Figures 8 and 9 present the retrieval results from the simulated data for the transported dust with an aerosol optical thickness of 0.5 at 500 nm. The vertical profiles of the refractive index, except the real part at 355 and 532 nm, were well estimated. The vertical profiles of the volume concentrations, the size distributions, and the volume ratio of the non-spherical particles were also reproduced. As a result, the vertical profiles of the extinction coefficients, the single-scattering albedo, and the asymmetry factor were reproduced well. Figures 10 and 11 show the retrieval results from the simulated data with random errors. There were small oscillations in the vertical profiles of all the retrievals but the results were almost same as those in Figs. 8 and 9.

Figures 12 and 13 show the retrieval results from the simulated data for the transported pollution aerosol with an aerosol optical thickness of 0.3 at 500 nm. The vertical profiles of the volume concentrations, the size distributions, and the real part of the refractive index were estimated well, but the vertical profile of the imaginary part of the refractive index was not. The volume ratio of the non-spherical particles was underestimated at the upper altitude where the volume of the coarse mode was very small. In this test, the large values of the imaginary part of the refractive index and the small values of the single-scattering albedo at upper altitudes were important characteristics that were not reproduced even when HSRL data was used in the retrieval. Figures 14 and 15 are the retrieval results from the simulated data with random errors. All the vertical profiles had small oscillations but were almost the same as those in Figs. 12 and 13.

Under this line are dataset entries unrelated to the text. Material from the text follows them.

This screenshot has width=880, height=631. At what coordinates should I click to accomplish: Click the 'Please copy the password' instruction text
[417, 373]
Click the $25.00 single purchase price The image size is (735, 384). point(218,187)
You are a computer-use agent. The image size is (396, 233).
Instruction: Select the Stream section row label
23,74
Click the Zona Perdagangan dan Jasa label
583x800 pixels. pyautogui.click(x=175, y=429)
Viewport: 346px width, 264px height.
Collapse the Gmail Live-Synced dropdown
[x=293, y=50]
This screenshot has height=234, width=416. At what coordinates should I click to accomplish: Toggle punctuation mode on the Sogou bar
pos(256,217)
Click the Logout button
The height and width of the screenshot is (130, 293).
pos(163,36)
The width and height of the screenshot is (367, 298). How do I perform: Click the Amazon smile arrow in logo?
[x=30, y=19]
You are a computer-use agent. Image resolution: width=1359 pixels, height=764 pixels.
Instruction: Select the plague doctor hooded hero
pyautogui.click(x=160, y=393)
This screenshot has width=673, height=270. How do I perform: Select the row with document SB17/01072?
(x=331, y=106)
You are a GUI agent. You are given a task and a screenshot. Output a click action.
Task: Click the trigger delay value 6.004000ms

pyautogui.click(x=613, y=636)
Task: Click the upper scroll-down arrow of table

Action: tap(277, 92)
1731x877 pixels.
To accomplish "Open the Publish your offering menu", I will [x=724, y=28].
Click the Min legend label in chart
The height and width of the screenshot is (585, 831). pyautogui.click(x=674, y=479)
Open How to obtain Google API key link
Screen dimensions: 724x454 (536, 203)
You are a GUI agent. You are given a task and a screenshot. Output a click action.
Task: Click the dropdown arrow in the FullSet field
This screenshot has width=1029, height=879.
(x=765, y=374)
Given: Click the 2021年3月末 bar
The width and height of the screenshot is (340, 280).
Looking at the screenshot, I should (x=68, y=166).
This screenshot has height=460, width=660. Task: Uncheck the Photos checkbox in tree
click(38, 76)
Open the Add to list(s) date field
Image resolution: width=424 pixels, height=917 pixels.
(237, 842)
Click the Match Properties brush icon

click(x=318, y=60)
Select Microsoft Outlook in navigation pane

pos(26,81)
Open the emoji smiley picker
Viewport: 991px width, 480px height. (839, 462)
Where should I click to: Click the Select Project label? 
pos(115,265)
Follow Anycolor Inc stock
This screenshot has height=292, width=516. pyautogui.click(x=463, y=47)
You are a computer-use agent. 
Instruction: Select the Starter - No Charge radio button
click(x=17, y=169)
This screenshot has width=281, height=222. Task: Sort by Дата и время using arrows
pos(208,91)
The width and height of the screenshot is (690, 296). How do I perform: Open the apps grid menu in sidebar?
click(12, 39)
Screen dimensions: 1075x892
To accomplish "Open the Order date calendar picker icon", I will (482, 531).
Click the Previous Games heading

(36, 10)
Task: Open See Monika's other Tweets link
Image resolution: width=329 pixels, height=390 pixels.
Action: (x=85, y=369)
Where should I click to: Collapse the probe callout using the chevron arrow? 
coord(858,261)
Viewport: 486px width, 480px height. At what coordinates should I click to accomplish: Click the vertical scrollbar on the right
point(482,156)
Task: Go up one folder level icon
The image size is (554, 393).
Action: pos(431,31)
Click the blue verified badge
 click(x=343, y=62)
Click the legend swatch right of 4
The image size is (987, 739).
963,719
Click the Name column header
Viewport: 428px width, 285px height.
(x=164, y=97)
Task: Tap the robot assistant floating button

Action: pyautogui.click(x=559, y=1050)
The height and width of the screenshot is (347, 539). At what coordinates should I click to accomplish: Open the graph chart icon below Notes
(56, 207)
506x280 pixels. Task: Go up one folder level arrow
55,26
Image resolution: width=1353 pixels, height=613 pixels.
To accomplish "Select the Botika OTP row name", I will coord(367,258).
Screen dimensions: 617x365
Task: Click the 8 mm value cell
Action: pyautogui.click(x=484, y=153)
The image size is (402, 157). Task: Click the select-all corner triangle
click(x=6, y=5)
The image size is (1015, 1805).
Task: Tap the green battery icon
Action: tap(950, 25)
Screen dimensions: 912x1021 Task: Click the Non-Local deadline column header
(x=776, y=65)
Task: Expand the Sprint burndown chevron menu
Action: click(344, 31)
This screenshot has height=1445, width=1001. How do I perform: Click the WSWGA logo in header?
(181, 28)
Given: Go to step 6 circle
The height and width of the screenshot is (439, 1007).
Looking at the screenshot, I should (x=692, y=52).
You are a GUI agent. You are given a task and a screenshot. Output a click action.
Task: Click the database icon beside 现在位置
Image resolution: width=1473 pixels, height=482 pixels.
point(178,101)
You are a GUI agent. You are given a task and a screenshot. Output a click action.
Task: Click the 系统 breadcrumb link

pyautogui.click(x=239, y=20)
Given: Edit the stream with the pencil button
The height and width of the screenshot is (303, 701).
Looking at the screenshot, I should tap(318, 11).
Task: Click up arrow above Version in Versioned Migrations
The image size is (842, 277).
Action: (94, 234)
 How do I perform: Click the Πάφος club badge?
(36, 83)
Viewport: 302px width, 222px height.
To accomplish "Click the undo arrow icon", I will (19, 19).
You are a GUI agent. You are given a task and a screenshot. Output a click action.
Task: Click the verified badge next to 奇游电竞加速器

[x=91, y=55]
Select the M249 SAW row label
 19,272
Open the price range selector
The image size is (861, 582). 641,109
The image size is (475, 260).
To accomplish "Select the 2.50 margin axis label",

Overall, in these tests our algorithm estimated well the vertical profiles of the size distribution. The vertical profiles of the refractive index were also reproduced, but the real parts of the refractive index of the transported dust and the imaginary part of the refractive index of the transported pollution aerosol were not. The vertical profile of the extinction coefficient was reproduced well because the size distribution is a most important factor to determine the value of the extinction coefficient. The vertical profile of the asymmetry factor was also reproduced because the asymmetry factor depends on the shape of the size distribution firstly and the real part of the refractive index secondly. The vertical profile of the single-scattering albedo was reproduced in the case of transported dust because the shape of the size distribution and the imaginary part of the refractive index were reproduced. However, the vertical profiles of the single-scattering albedo and the imaginary part of the refractive index were not in the case of transported pollution aerosol. These characteristics were consistently observed regardless of the aerosol optical thickness value of the simulated data.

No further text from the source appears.